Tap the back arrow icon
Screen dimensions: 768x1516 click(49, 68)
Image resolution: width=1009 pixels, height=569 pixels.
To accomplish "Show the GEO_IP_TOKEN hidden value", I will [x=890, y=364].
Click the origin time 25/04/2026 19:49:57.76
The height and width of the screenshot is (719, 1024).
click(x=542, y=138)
........
Set exercise: Count how many lines in the rows above contain the word "height", and reply with the number only.

Complete answer: 2